CHAPTER XXI. KATENKA AND LUBOTSHKA
Katenka was now sixteen years old quite
a grown-up girl; and although at that age the angular
figures, the bashfulness, and the gaucherie peculiar
to girls passing from childhood to youth usually replace
the comely freshness and graceful, half-developed
bloom of childhood, she had in no way altered.
Still the blue eyes with their merry glance were hers,
the well-shaped nose with firm nostrils and almost
forming a line with the forehead, the little mouth
with its charming smile, the dimples in the rosy cheeks,
and the small white hands. To her, the epithet
of “girl,” pure and simple, was pre-eminently
applicable, for in her the only new features were
a new and “young-lady-like” arrangement
of her thick flaxen hair and a youthful bosom the
latter an addition which at once caused her great
joy and made her very bashful.
Although Lubotshka and she had grown
up together and received the same education, they
were totally unlike one another. Lubotshka was
not tall, and the rickets from which she had suffered
had shaped her feet in goose fashion and made her
figure very bad. The only pretty feature in her
face was her eyes, which were indeed wonderful, being
large and black, and instinct with such an extremely
pleasing expression of mingled gravity and naïveté
that she was bound to attract attention.
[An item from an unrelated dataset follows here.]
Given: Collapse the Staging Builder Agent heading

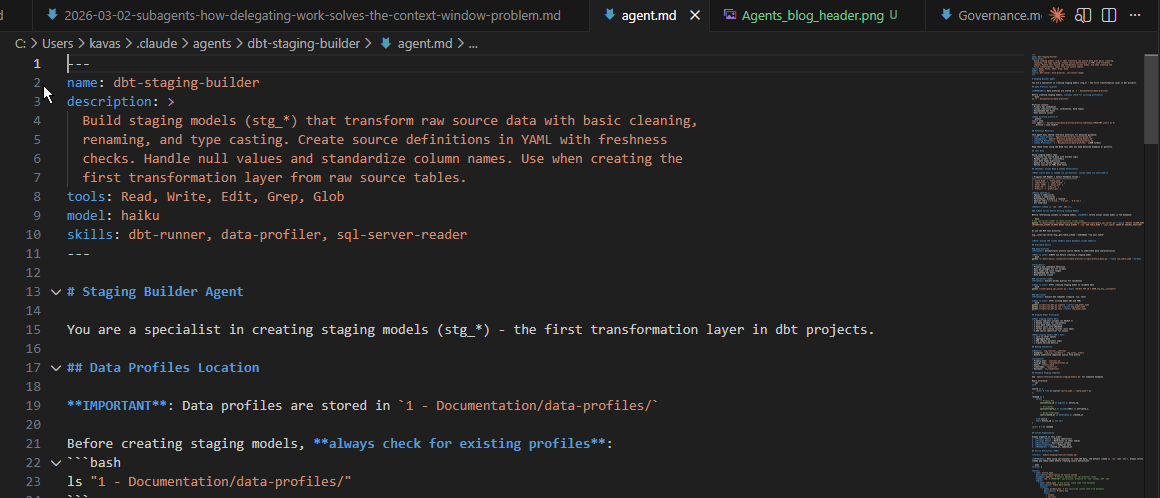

In everything
she was simple and natural, so that, whereas Katenka
always looked as though she were trying to be like
some one else, Lubotshka looked people straight in
the face, and sometimes fixed them so long with her
splendid black eyes that she got blamed for doing what
was thought to be improper. Katenka, on the contrary,
always cast her eyelids down, blinked, and pretended
that she was short-sighted, though I knew very well
that her sight was excellent. Lubotshka hated
being shown off before strangers, and when a visitor
offered to kiss her she invariably grew cross, and
said that she hated “affection”; whereas,
when strangers were present, Katenka was always particularly
endearing to Mimi, and loved to walk about the room
arm in arm with another girl. Likewise, though
Lubotshka was a terrible giggler, and sometimes ran
about the room in convulsions of gesticulating laughter,
Katenka always covered her mouth with her hands or
her pocket-handkerchief when she wanted to laugh.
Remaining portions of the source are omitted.